## Task details
Convert the data, from its first line up to and including the line containing "[x=411, y=311]", into a numbered list, omitting any blank lines.

## Data to process
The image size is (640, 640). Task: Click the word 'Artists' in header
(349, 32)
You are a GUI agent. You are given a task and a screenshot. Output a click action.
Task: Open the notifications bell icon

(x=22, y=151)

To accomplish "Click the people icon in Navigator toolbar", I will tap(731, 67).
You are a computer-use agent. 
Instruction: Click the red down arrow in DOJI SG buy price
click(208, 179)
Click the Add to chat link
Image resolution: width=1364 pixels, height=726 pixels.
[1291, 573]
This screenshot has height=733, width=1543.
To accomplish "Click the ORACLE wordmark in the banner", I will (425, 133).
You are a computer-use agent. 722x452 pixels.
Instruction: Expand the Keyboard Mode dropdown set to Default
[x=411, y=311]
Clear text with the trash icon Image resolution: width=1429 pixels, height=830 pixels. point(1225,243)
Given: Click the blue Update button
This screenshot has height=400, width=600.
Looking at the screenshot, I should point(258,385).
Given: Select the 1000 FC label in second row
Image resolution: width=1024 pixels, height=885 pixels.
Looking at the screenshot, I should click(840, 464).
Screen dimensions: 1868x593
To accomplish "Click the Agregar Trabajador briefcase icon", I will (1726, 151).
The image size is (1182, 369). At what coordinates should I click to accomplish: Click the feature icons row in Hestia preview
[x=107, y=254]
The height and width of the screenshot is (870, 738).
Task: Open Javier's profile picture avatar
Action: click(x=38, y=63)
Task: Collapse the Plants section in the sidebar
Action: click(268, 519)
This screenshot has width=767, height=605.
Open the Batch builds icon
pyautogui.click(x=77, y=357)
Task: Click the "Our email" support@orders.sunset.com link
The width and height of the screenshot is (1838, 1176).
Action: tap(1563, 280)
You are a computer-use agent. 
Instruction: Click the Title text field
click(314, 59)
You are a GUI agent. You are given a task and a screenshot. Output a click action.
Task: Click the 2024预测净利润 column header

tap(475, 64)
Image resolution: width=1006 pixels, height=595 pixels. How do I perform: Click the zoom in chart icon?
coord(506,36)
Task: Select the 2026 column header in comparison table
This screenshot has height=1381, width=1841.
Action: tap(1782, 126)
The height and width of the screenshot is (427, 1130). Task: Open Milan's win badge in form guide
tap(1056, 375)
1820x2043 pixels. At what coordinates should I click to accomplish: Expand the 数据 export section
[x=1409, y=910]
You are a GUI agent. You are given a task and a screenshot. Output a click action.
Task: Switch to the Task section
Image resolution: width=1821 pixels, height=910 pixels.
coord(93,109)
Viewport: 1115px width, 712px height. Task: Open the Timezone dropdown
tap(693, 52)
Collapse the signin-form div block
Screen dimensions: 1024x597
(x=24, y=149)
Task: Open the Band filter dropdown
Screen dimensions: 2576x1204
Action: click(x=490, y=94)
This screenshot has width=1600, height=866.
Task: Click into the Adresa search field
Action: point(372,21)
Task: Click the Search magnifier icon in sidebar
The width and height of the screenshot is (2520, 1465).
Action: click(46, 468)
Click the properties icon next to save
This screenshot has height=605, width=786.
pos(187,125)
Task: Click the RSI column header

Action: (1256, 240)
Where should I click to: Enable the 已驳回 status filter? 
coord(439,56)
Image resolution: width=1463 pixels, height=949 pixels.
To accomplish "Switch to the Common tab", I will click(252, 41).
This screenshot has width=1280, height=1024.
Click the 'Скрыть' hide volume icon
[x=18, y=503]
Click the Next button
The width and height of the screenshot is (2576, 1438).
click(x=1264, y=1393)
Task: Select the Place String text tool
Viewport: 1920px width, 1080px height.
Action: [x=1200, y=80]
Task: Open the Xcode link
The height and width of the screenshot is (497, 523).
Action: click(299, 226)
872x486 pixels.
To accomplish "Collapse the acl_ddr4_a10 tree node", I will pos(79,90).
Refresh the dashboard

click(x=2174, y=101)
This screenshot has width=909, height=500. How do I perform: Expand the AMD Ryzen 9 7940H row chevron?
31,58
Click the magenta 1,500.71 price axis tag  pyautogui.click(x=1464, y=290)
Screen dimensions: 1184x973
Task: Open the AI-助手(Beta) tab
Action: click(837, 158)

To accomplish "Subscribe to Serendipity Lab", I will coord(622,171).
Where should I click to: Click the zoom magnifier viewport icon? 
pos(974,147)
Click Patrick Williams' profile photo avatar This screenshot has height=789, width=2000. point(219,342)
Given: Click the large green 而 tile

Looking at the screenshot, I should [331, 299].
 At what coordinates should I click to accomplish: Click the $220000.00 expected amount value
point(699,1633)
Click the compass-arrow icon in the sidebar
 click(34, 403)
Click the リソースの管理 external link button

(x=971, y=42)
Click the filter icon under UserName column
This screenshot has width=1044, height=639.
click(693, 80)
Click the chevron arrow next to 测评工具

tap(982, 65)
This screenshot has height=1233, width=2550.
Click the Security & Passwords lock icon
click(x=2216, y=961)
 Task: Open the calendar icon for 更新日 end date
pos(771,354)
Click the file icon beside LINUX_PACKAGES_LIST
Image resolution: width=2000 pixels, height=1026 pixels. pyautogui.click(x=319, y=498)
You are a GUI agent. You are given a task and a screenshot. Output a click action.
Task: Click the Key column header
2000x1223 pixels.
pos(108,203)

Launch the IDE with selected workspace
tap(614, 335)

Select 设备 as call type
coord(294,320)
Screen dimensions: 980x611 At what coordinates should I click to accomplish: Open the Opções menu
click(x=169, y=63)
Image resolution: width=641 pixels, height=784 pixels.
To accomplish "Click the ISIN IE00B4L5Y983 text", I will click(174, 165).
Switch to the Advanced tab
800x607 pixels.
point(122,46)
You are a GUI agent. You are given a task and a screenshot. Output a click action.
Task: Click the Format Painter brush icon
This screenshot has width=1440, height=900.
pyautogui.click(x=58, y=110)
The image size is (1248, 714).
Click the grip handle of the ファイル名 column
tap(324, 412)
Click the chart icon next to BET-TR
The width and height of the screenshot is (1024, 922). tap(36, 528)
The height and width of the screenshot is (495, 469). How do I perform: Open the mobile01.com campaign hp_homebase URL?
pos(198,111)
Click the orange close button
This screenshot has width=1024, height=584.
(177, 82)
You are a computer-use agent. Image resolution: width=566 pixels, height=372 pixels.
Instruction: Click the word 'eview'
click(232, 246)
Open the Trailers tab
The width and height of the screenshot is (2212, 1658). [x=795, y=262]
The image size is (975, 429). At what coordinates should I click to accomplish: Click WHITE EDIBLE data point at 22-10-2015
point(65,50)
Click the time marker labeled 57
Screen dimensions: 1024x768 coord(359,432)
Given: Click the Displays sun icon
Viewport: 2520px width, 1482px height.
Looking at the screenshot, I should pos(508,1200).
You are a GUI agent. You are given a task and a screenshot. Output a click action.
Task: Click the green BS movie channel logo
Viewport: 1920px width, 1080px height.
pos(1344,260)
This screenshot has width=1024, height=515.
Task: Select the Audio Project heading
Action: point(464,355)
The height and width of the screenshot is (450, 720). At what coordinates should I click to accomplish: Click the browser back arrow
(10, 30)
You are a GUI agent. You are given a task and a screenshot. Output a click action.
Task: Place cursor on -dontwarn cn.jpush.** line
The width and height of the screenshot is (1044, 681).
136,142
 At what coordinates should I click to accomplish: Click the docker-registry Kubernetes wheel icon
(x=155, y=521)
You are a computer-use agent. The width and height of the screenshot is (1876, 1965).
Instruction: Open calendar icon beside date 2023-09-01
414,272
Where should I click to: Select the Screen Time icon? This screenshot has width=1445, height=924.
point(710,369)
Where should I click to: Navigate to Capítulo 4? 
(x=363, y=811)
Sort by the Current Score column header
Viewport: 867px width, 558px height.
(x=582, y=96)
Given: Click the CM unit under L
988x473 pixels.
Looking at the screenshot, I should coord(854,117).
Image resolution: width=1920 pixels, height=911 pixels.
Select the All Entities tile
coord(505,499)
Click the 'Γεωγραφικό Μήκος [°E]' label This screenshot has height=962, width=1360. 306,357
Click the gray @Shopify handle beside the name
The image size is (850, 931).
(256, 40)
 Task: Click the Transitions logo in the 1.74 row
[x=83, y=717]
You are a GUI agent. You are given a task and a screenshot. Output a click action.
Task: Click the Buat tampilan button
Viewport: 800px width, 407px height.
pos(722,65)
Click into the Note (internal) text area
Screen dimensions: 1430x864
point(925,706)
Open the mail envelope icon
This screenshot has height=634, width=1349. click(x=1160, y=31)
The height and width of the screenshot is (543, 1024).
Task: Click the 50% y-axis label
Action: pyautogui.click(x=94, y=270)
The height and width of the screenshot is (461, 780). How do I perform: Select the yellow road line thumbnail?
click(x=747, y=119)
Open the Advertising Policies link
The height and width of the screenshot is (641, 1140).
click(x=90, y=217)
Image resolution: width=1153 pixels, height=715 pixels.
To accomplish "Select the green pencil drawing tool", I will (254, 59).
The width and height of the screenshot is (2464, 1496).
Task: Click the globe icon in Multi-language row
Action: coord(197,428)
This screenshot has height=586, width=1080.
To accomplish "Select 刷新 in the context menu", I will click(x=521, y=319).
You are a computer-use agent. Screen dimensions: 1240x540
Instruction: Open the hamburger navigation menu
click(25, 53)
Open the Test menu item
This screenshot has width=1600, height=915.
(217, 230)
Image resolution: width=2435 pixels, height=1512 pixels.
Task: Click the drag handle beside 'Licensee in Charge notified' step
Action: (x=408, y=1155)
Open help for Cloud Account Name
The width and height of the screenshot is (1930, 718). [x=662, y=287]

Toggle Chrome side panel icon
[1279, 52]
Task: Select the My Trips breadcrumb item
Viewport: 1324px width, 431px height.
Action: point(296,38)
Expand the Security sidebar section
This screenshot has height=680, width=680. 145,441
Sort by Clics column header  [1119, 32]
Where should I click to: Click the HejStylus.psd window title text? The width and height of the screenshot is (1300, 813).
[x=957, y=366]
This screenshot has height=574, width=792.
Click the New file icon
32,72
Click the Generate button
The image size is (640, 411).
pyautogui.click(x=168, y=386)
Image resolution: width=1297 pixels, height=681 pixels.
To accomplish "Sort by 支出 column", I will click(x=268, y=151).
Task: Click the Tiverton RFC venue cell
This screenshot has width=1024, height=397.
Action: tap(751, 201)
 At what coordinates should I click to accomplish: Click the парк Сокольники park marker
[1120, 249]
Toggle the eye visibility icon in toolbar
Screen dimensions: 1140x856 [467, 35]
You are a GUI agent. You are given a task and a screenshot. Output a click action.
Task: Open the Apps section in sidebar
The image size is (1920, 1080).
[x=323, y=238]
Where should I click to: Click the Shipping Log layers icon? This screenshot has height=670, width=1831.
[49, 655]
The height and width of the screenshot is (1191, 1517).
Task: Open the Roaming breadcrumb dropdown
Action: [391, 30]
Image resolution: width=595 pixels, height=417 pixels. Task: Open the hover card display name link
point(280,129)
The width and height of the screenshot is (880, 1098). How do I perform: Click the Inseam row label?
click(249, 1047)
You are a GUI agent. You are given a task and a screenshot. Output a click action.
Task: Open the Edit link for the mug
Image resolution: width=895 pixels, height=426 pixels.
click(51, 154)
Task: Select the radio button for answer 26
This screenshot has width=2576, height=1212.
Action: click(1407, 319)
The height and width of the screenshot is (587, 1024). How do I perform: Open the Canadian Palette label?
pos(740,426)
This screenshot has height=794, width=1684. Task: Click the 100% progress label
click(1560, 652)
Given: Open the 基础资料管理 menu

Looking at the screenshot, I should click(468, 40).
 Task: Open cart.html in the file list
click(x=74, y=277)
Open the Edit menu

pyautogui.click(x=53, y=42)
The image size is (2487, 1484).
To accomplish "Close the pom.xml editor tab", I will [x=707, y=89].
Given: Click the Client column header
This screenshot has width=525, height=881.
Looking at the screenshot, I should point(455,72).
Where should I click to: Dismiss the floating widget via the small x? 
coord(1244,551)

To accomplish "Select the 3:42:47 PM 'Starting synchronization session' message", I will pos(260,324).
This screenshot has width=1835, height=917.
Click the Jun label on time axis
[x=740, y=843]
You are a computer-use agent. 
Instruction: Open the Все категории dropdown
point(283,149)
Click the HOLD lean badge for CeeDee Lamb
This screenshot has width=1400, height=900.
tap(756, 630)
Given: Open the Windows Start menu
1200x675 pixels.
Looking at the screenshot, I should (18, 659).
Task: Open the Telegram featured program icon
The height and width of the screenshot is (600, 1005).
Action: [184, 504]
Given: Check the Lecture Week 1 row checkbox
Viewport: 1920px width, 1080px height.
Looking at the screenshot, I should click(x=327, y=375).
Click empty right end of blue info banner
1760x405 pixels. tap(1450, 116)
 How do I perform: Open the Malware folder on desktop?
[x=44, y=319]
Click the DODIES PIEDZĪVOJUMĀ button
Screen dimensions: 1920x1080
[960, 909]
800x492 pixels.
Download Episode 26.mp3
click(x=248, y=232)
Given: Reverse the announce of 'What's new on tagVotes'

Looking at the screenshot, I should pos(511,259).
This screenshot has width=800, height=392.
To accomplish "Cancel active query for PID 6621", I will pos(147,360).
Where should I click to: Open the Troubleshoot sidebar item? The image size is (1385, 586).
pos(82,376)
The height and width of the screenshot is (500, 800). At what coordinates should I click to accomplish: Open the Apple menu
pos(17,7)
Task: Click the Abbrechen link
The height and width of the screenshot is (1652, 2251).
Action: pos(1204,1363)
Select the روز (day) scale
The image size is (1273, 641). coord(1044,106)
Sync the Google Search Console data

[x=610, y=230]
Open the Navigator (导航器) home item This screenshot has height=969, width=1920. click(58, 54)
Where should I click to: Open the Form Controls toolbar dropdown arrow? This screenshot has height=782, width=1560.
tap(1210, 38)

## Response to this exercise
1. The image size is (640, 640). Task: Click the word 'Artists' in header
2. (349, 32)
3. You are a GUI agent. You are given a task and a screenshot. Output a click action.
4. Task: Open the notifications bell icon
5. (x=22, y=151)
6. To accomplish "Click the people icon in Navigator toolbar", I will tap(731, 67).
7. You are a computer-use agent. 
8. Instruction: Click the red down arrow in DOJI SG buy price
9. click(208, 179)
10. Click the Add to chat link
11. Image resolution: width=1364 pixels, height=726 pixels.
12. [1291, 573]
13. This screenshot has height=733, width=1543.
14. To accomplish "Click the ORACLE wordmark in the banner", I will (425, 133).
15. You are a computer-use agent. 722x452 pixels.
16. Instruction: Expand the Keyboard Mode dropdown set to Default
17. [x=411, y=311]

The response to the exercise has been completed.